# What is asked
Update the rows from the line containing "You are a GUI" through the end of the rows, inclusive, replacing "click" with "tap" and leaving everything else unchanged. Leave the pictures out of your answer.

(Extracted rows)

** start **

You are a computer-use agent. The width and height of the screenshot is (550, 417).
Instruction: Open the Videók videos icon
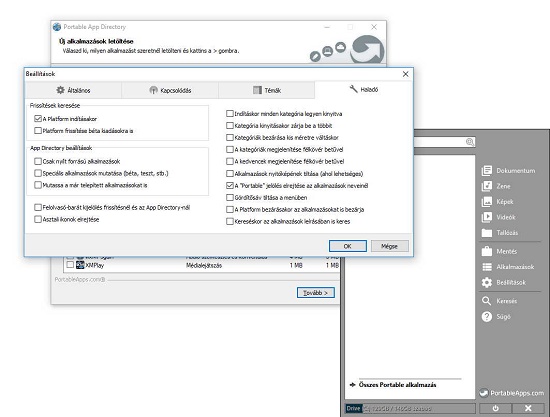(x=487, y=217)
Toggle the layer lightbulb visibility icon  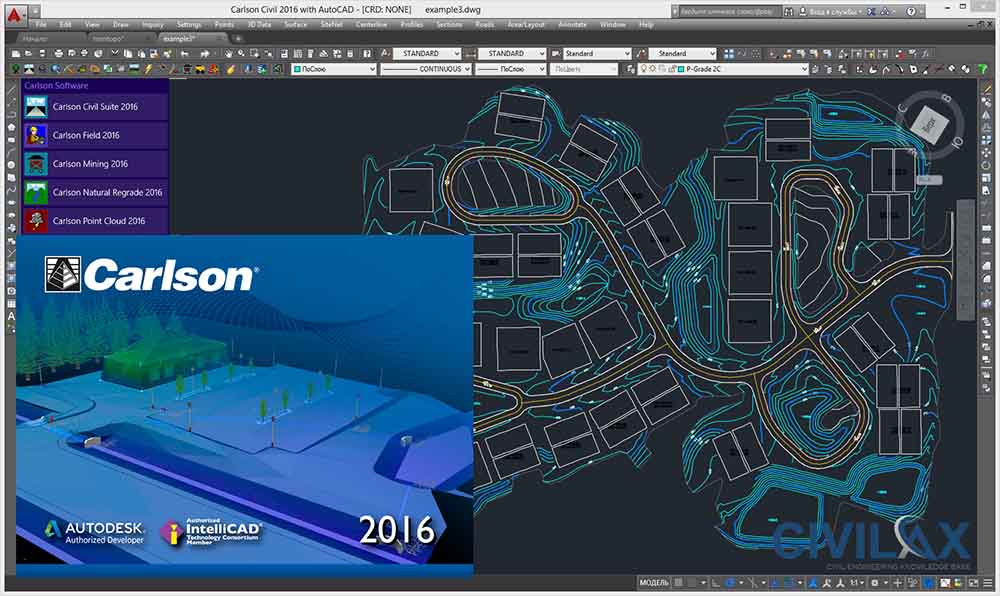point(644,69)
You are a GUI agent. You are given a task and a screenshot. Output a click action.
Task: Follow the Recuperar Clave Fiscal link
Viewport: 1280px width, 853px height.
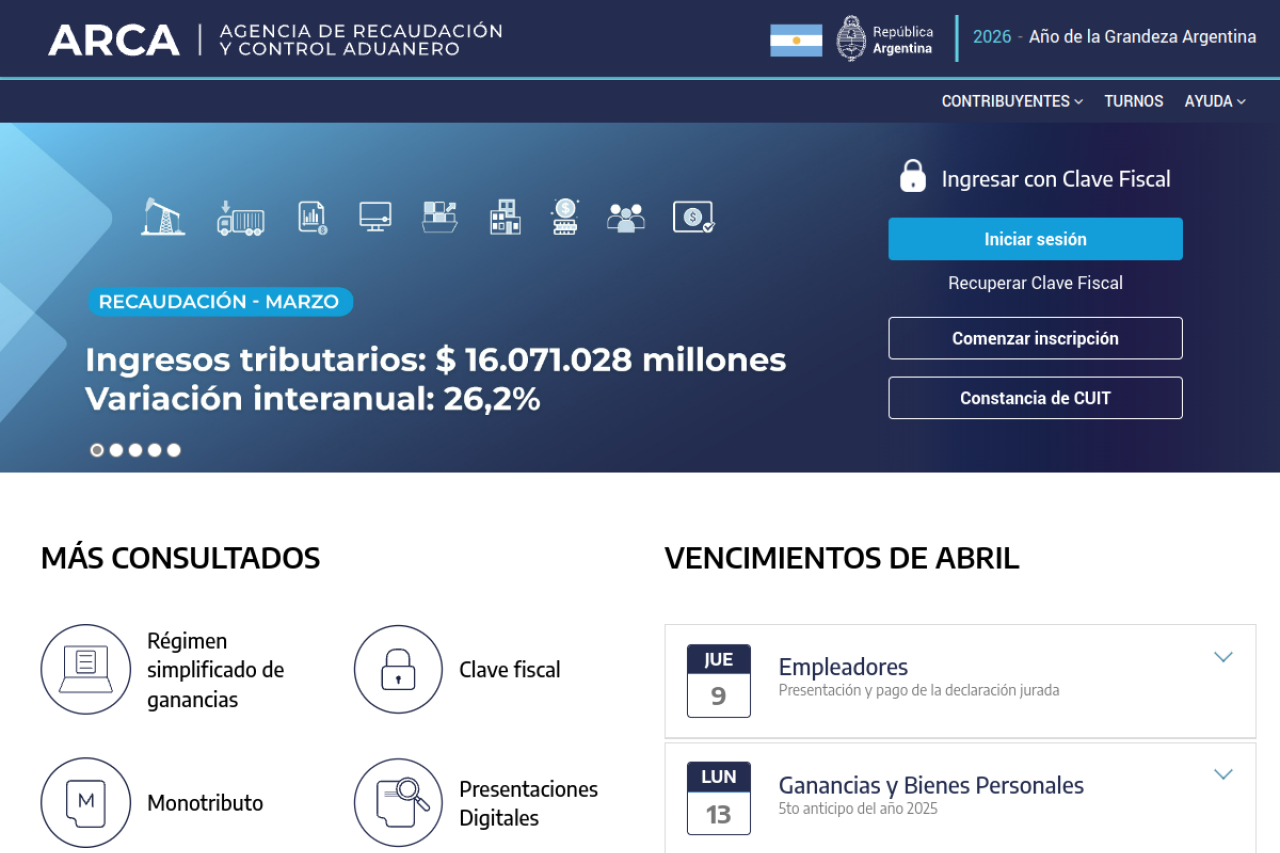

** end **

# Task solution
You are a GUI agent. You are given a task and a screenshot. Output a tap action.
Task: Follow the Recuperar Clave Fiscal link
Viewport: 1280px width, 853px height.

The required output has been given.